In my experience, this hasn’t been boiled down to a particular metric or dataset yet - and… I’m someone who genuinely loves data/measurements etc. To some degree I do understand that rankings like SINAD are visually compelling, and people want this to mean something because it gives them confidence in a purchase. People can continue to believe in this metric all they want, I’ve just never found it to correlate with ‘good sound’ past a certain point. This is a long-standing debate/question, but when it comes to amp scaling, for the stuff that isn’t broken or flawed in some way, I don’t think you can predict better or worse with those existing metrics or indices people are currently using.
With that said, I think there are two ways to think about this. One is that we’re not capturing the right data, which is possible but… I also think perhaps unlikely. The second way to think about this is to say we’re capturing the right data but not analyzing sound quality preferences in terms of the right things. So for example, you could have certain nonlinearities that reliably contribute to positive experiences. I think this is also more likely because at the very least we know that THD+N is not at all predictive of preferred sound quality the way FR is. So there’s no meaningful subjective preference there for ‘better measuring gear’ with sources the way there is with headphone FR. Sean Olive and co demonstrated that nonlinear distortion did not have a correlated negative effect on preference (while linear distortion was audible at a lower threshold). You can check out that paper here. So the question would be… are there any positive correlations? To that I don’t have the answer, but I think maybe.

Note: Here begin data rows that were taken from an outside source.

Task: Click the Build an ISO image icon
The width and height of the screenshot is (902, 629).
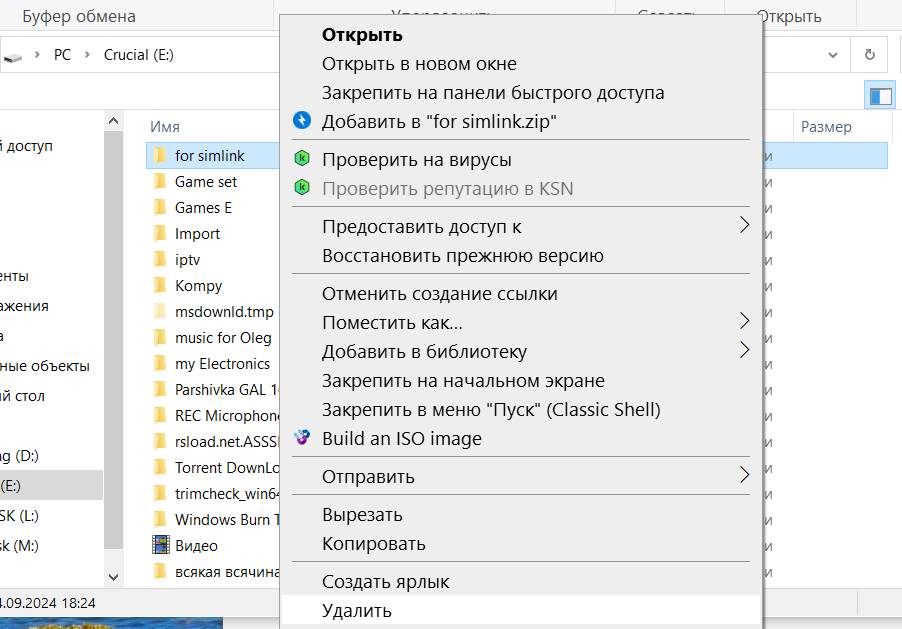Action: point(302,438)
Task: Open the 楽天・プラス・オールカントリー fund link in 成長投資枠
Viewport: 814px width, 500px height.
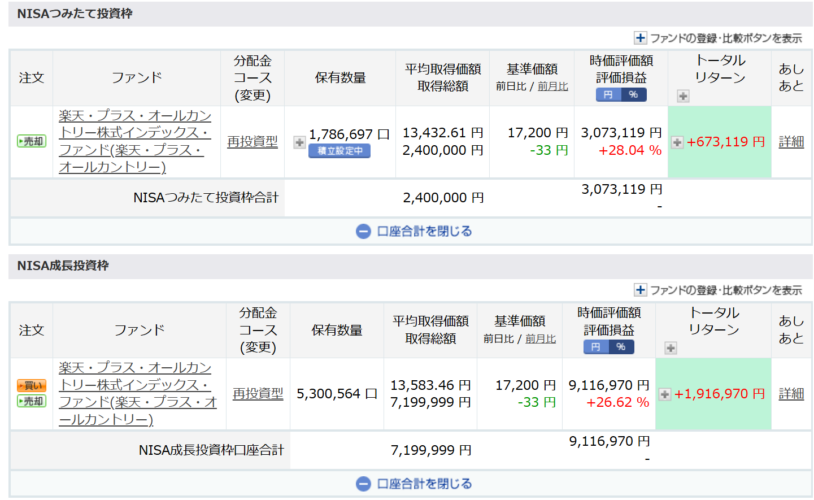Action: [136, 393]

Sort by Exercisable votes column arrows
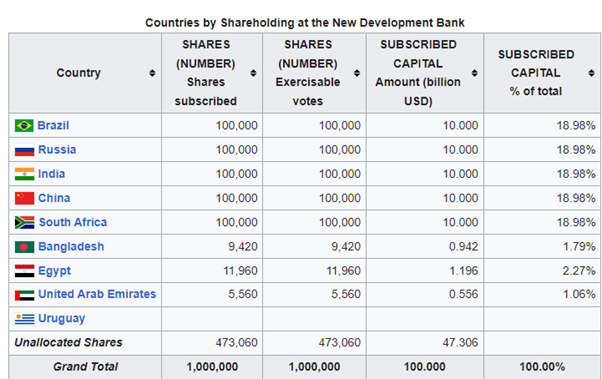click(357, 73)
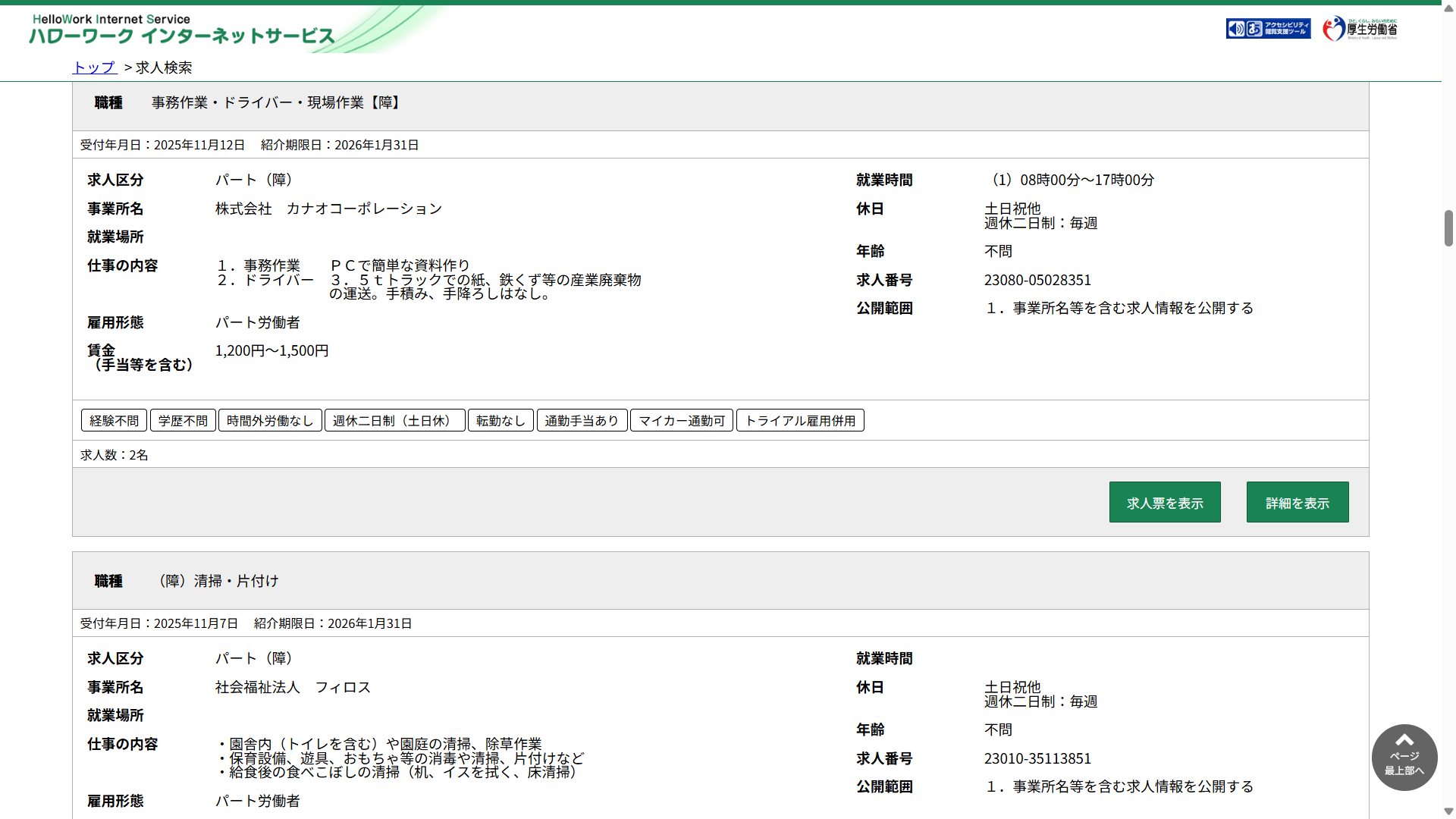Click job title 事務作業・ドライバー・現場作業【障】
The image size is (1456, 819).
pyautogui.click(x=276, y=102)
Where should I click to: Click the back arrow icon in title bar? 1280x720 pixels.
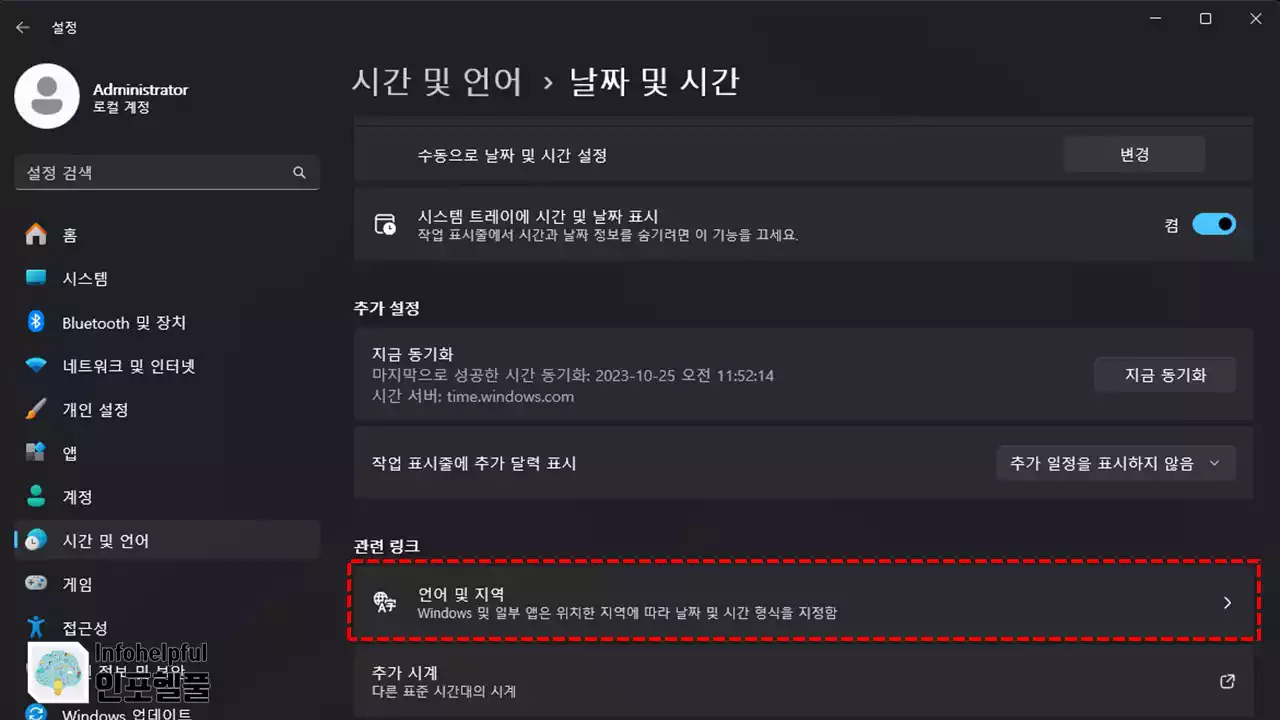[x=22, y=28]
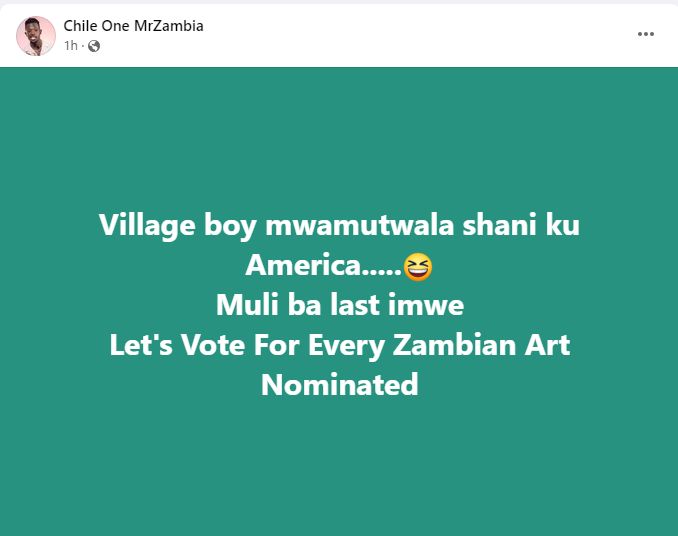
Task: Open the three-dot post options menu
Action: [x=646, y=34]
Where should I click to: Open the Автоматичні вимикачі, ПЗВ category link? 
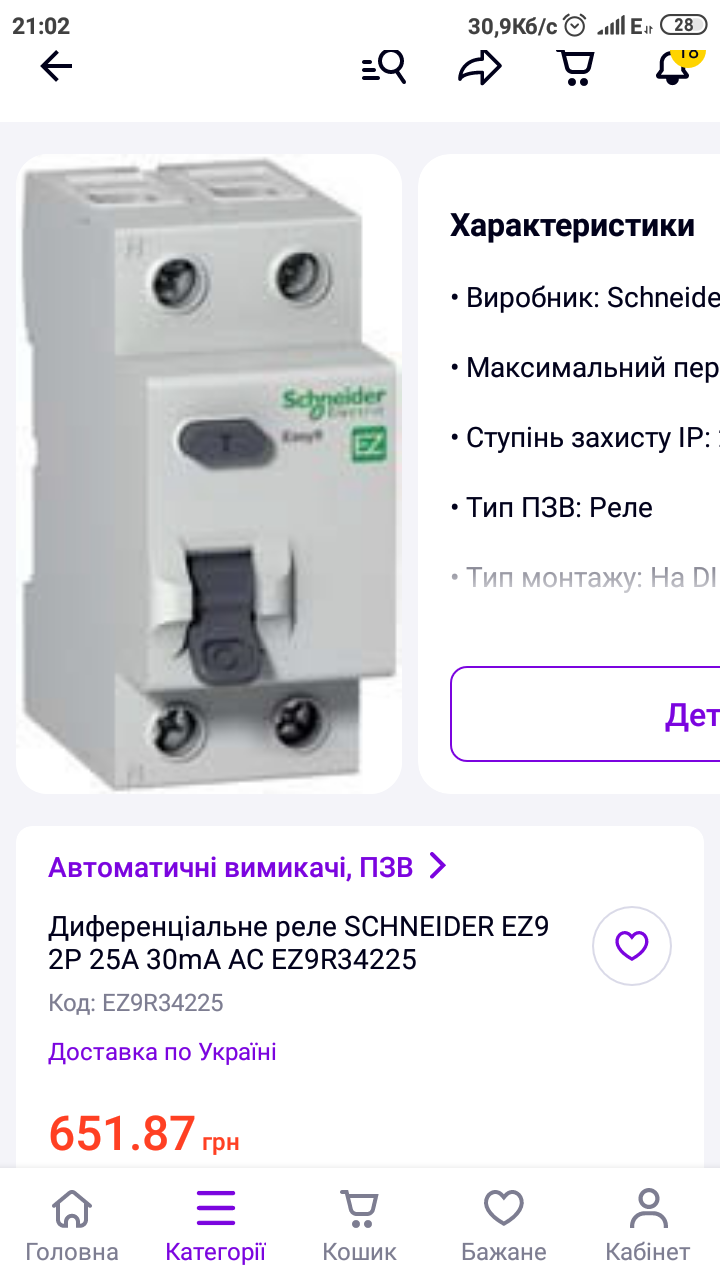231,867
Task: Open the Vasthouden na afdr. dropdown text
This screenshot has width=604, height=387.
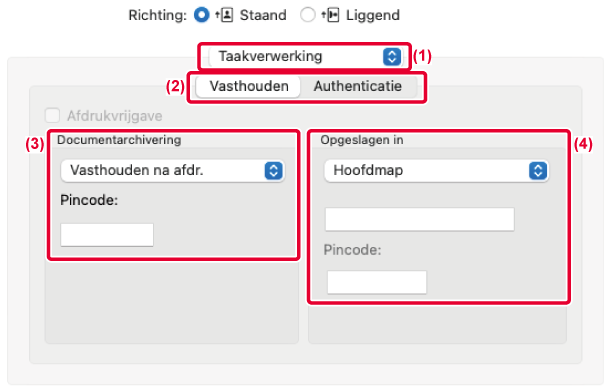Action: point(137,170)
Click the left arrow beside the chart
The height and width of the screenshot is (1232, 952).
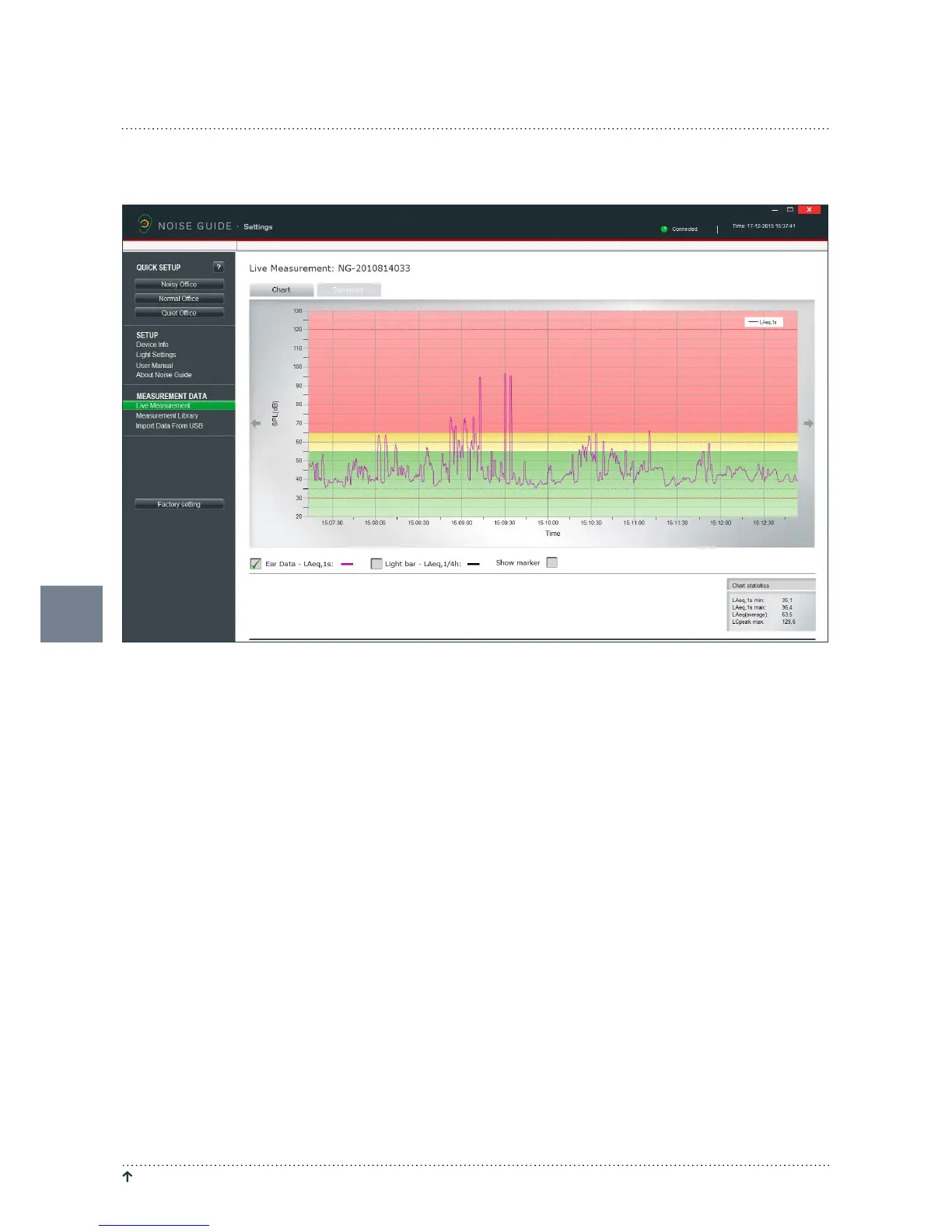pyautogui.click(x=256, y=423)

But regardless, the point about potentially positive nonlinearities is one that some objectivists will hate, because they believe that amplifiers should do literally nothing but increase the volume. Personally I think that’s a bit myopic - in fact this was confirmed to me some time ago when I got to interview some amplifier manufacturers who were deliberately trying to conserve some nonlinearities for one reason or another. Mainly, they’re not even trying to design for anything that scores well on that ranking because they also don’t see the value in it from a sound quality preference perspective, although that may change soon enough for marketing reasons… which we’ve already started to see in certain places.
In any case, I imagine that if you did a study with a decently large panel, and you used the same headphones but different source equipment, you’d find that people would prefer things that don’t necessarily score as well on something like SINAD. There might be some agreement with that as well, but it wouldn’t be anywhere near the kind of ranking you see on that index. Instead, what I imagine you’d get is something that’s a bit all over the place, meaning that this is simply not a meaningful indicator past a certain threshold.
To your question about the DAC and how it performs, I have no idea. I used the Matrix X Sabre Pro - which coincidentally does measure well. But the bottom line for me is that if you’re looking for a metric to predict ‘scaling’, I haven’t found it yet - but it sure isn’t SINAD.